### DATA EXCERPTS
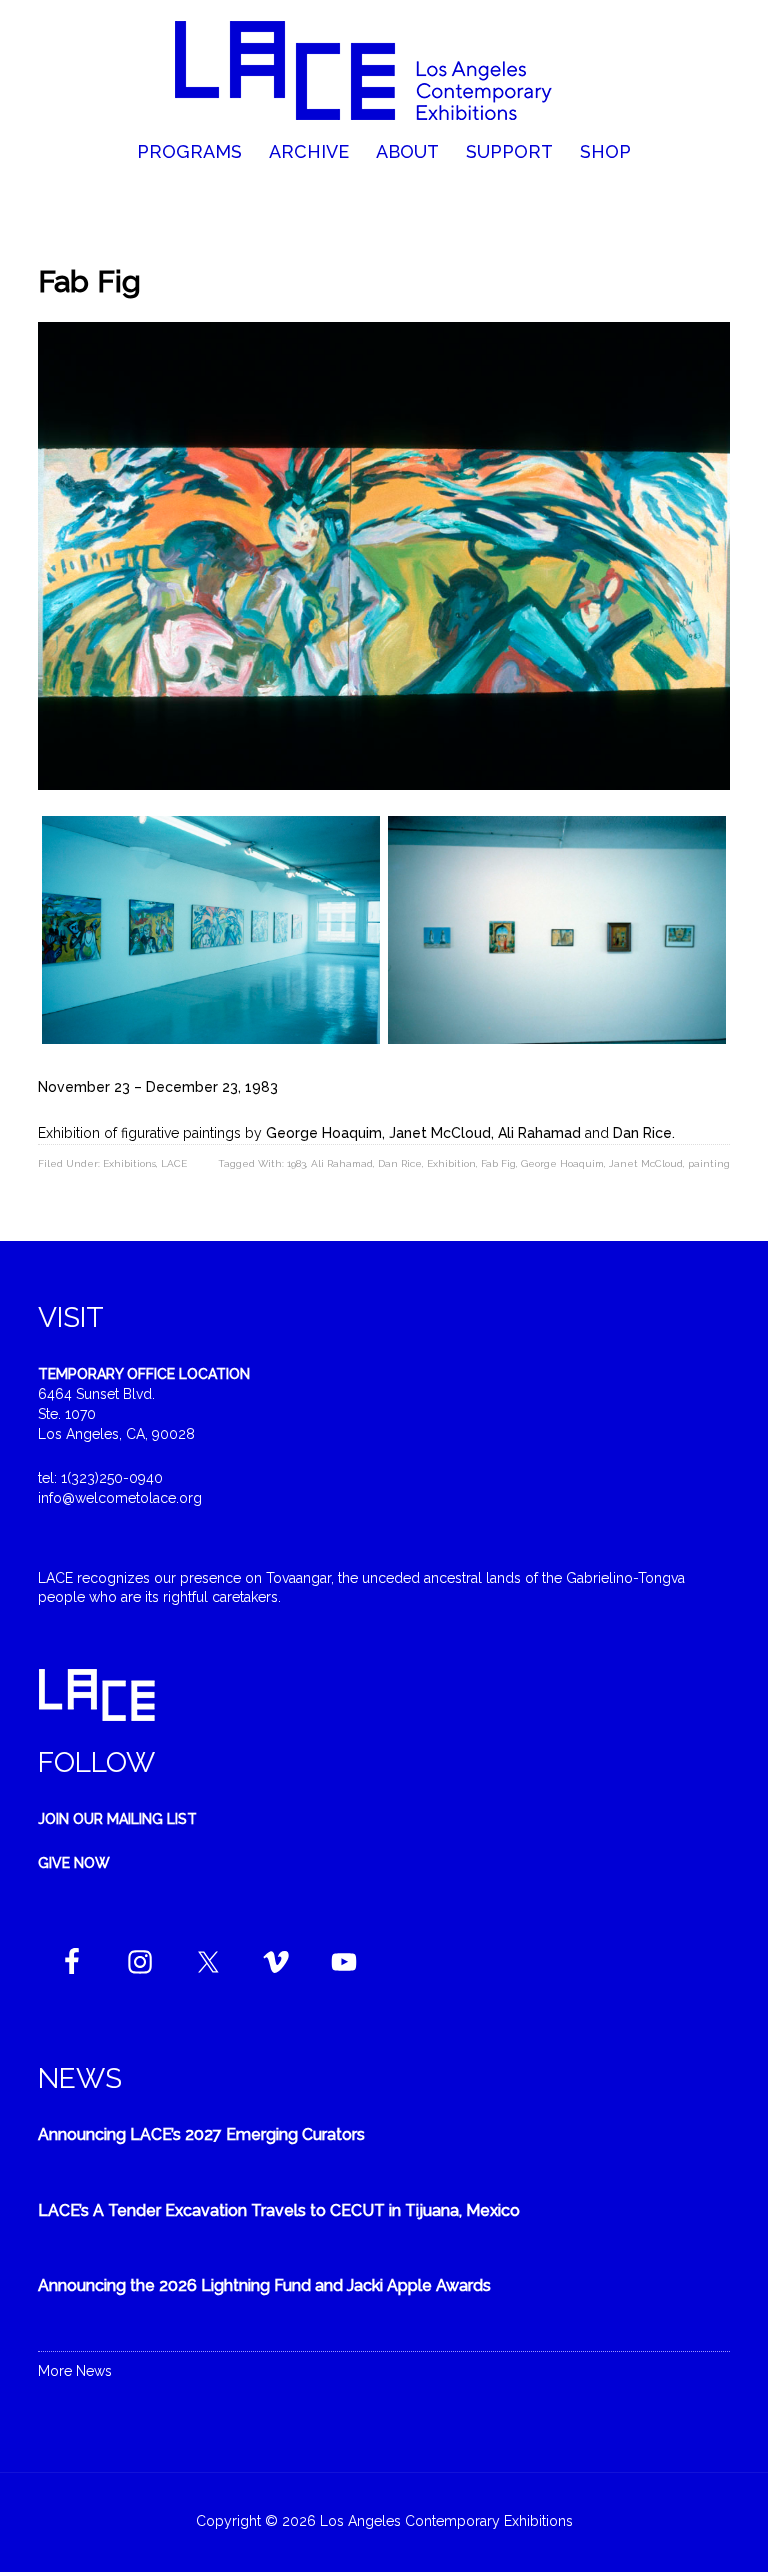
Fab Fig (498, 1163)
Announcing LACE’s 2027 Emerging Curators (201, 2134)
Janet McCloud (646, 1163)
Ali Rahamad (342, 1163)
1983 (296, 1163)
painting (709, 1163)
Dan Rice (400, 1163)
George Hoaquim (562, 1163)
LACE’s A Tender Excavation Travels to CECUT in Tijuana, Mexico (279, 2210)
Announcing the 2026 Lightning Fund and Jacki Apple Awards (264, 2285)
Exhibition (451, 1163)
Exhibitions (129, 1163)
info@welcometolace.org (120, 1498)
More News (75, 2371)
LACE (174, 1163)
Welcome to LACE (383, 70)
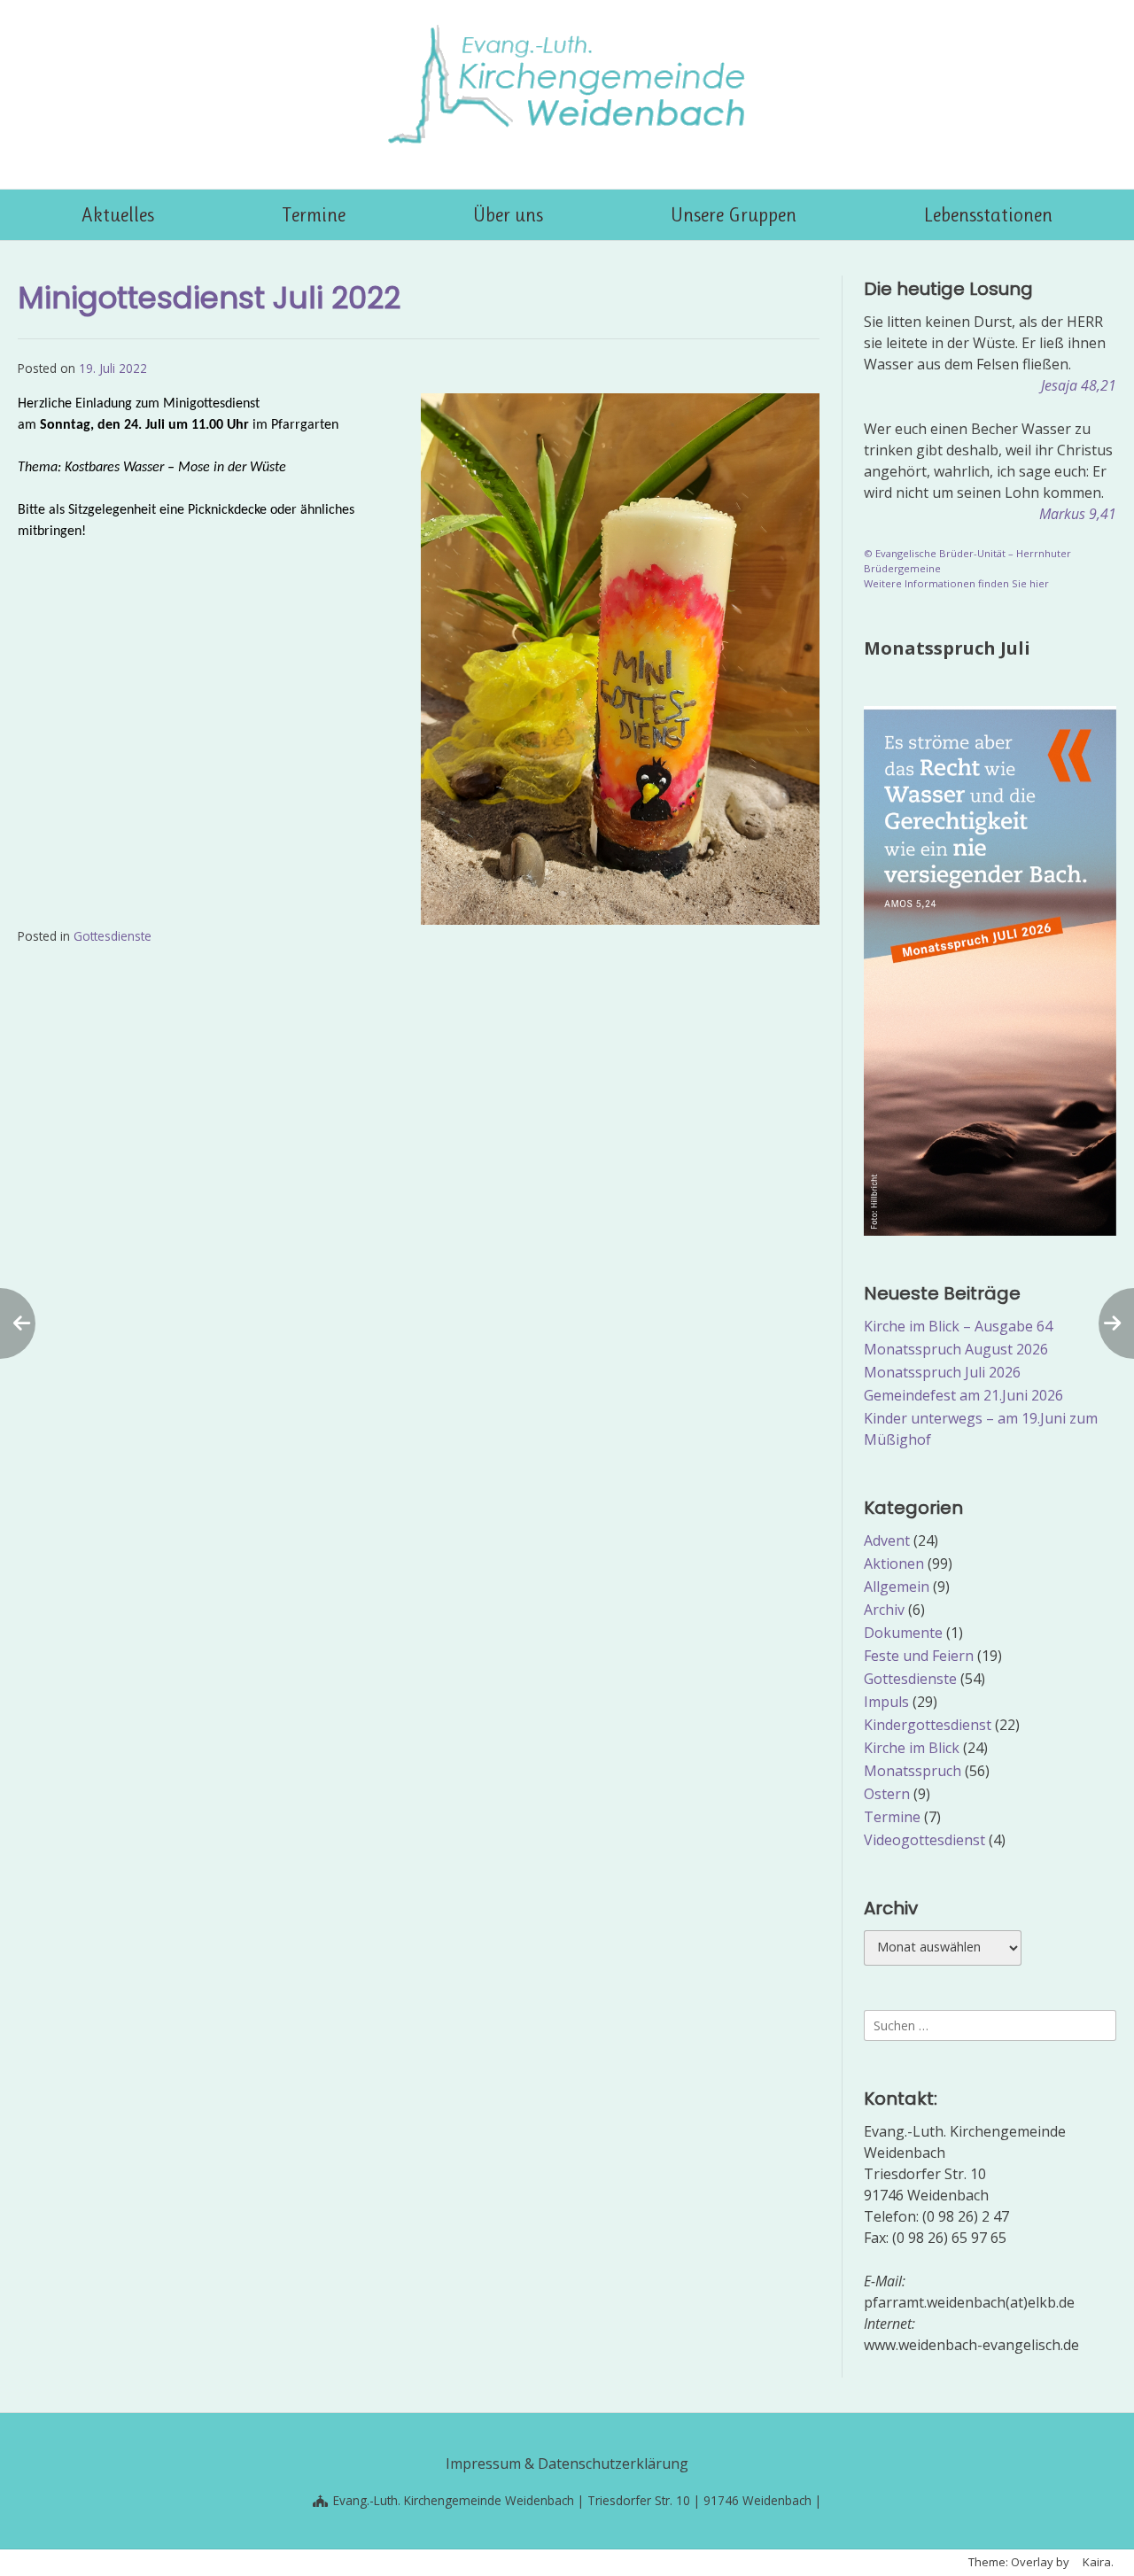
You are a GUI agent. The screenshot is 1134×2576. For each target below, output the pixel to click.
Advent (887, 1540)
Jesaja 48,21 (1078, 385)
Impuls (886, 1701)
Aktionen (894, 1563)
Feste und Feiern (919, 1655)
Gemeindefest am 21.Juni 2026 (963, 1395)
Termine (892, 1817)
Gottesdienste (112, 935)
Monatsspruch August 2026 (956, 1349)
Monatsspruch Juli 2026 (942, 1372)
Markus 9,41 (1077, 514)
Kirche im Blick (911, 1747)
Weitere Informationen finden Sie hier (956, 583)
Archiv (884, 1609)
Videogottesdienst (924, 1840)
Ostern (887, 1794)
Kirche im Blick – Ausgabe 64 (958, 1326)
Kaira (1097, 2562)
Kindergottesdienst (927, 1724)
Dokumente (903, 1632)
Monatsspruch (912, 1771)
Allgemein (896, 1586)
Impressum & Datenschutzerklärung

### EXERCISE OBJECTIVE
Only the lines from the one with "Kirche im Blick – Ausgabe 64 (958, 1326)" through the end of the material are wanted; copy them exactly, both ends included.

### TASK ANSWER
Kirche im Blick – Ausgabe 64 (958, 1326)
Kaira (1097, 2562)
Kindergottesdienst (927, 1724)
Dokumente (903, 1632)
Monatsspruch (912, 1771)
Allgemein (896, 1586)
Impressum & Datenschutzerklärung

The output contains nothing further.